Ответ Перельмана, полученный на следующий день, был краток : «Да, это так. Гриша»

Опубликованная Перельманом в Интернете статья была на самом деле только первой частью доказательства. Но для математиков этого было достаточно, чтобы понять, что Перельману удалось решить задачу Пуанкаре. Барри Мазур, математик из Гарварда, описывая решение Перельмана, использовал сравнение с погнутым автомобильным крылом. «Представьте, что у вашей машины погнуто крыло и вы звоните в автомастерскую, чтобы узнать, как вам его выпрямить. Автомеханику будет очень трудно объяснить вам это по телефону. Вам придется приехать в мастерскую, чтобы механик смог исследовать повреждение. Только после этого он сможет сказать, в каком месте по крылу нужно постучать. Гамильтон ввел понятие, а Перельман завершил описание процедуры, которая работает независимо от вида повреждения. Поток Риччи, будучи применен к любому трехмерному пространству, сгладит все шероховатости и выпрямит все выбоины. Автомеханику даже не потребуется смотреть на вашу машину — достаточно будет просто применить уравнение.» Перельман доказал, что «сигары», особенно беспокоившие Гамильтона, на самом деле не могут образоваться под воздействием потоков Риччи. Проблема «перешейков» оказалось решаемой с помощью серии сложных хирургических манипуляций — вырезания сингулярностей и латания неровных краев. «В результате мы получили инструмент, с помощью которого возможно сглаживать неровности и, в критических ситуациях, контролировать разрывы», сказал Мазур.

Тян ответил Перельману, пригласив его прочесть курс лекций по статье в Массачусетском технологическом институте. Подобные предложения пришли и от коллег из Принстона и Стони Брук. Перельман принял все приглашения, запланировав целый месяц лекций, начиная с апреля 2003-го года. «Почему бы и нет?», пожав плечами, сказал нам Григорий. Федор Назаров, математик из университета штата Мичиган (Michigan State University), сказал о математиках в целом : «После того как решишь задачу, появляется жгучее желание о ней рассказать.»

Заявление Перельмана потрясло Гамильтона и Яу. «Нам казалось, что найти решение ни под силу никому», сказал нам Яу в Пекине. «Но в 2002-м году Перельман объявил о публикации результата. То, что он сделал, по существу представляло собой краткое описание решения; он не привел подробных выкладок, как это сделали мы». Более того, пожаловался Яу, доказательство Перельмана «было настолько запутанным, что мы ничего не поняли».

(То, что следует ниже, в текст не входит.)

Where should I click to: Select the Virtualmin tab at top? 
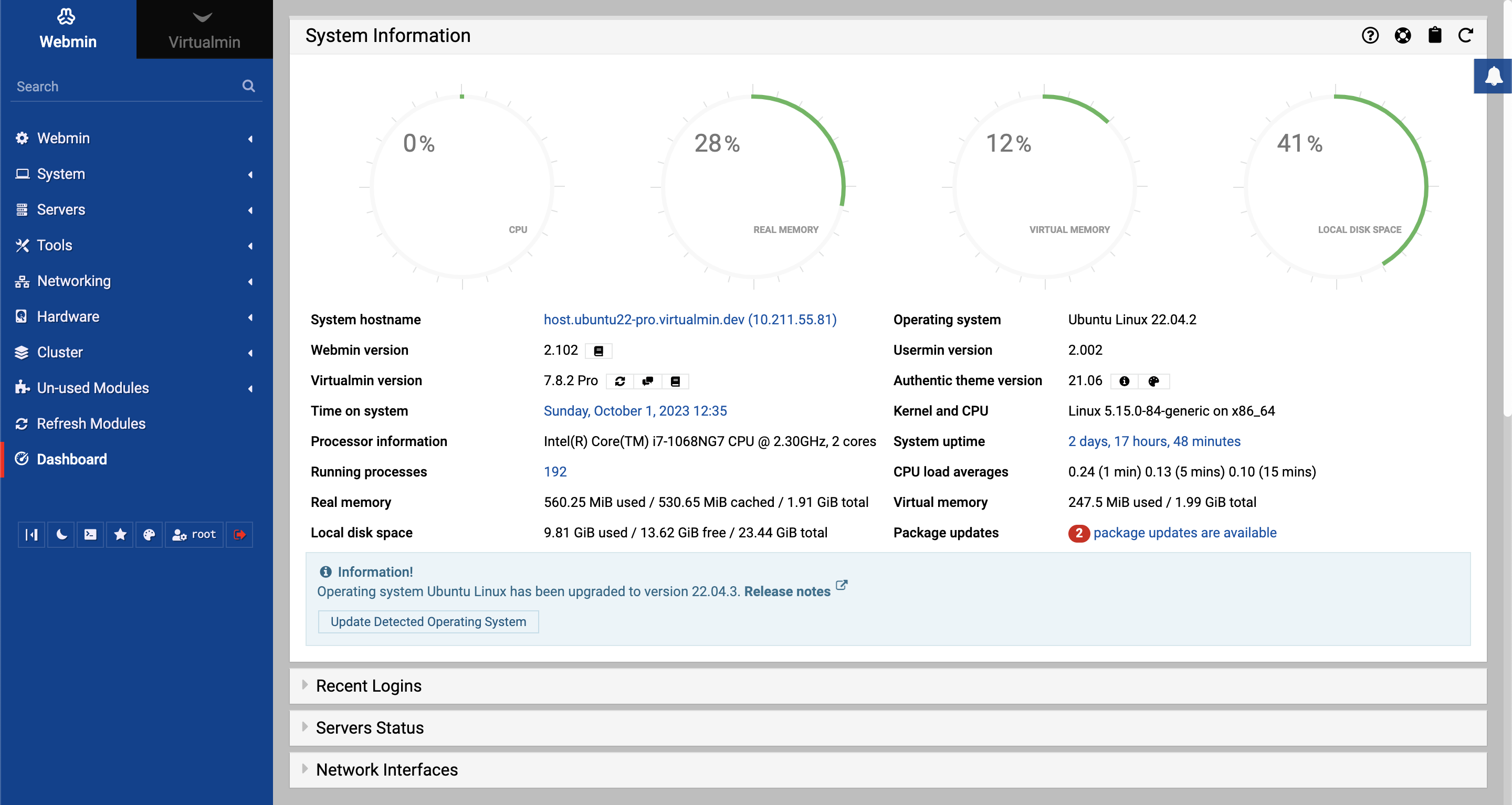pyautogui.click(x=203, y=30)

Математическое сообщество и пресса рассматривали апрельскую серию лекций Перельмана как исключительно важное событие. На лекции в Принстоне присутствовали Джон Болл, Эндрю Уайлс, Джон Форбс Нэш-младший (John Forbes Nash, Jr.), доказавший теорему вложения Римана и Джон Конвей, изобретший клеточный автомат-игру «Жизнь». К огромному удивлению большинства присутствовавших, Перельман ни словом не обмолвился о задаче Пуанкаре. «Человек доказал одну из величайших теорем математики — и ни разу ее не умомянул.», рассказывал Фрэнк Куинн (Frank Quinn), математик из Вирджинского технологического (Virginia Tech). «Он обозначил некоторые ключевые моменты и особые свойства своей работы и перешел к ответам на вопросы. Он упрочивал свою репутацию. Если бы он начал бить себя в грудь и кричать ‘Я решил ее!’, он столкнулся бы с сильным противодействием со стороны аудитории». Он добавил : «Люди пришли посмотреть на диковинку. Перельман был гораздо более нормальным, чем они ожидали».

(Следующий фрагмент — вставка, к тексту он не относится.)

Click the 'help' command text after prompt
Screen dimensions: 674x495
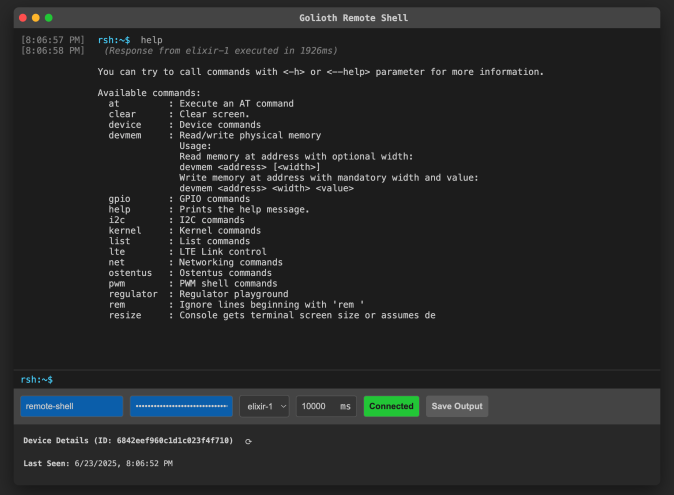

Перельман был разочарован, когда узнал, что Гамильтон не пришел ни на первую лекцию, ни на лекцию в Стони Брук. «Я являюсь последователем Гамильтона, хотя я и не получил его благословения», сказал нам Перельман. Однако на лекции в Стони Брук присутствовал Джон Морган, математик из Колумбийского университета, где в то время преподавал Гамильтон. После лекции Морган пригласил Перельмана прочесть лекцию в КУ. Перельман, надеясь встретить там Гамильтона, согласился. Гамильтон опоздал к началу лекции и не задал ни одного вопроса ни во время долгой дискуссии, последовавшей за лекцией, ни после нее, во время совместного обеда. «У меня сложилось впечатление, что Гамильтон прочел только первую часть моей статьи», признался Перельман.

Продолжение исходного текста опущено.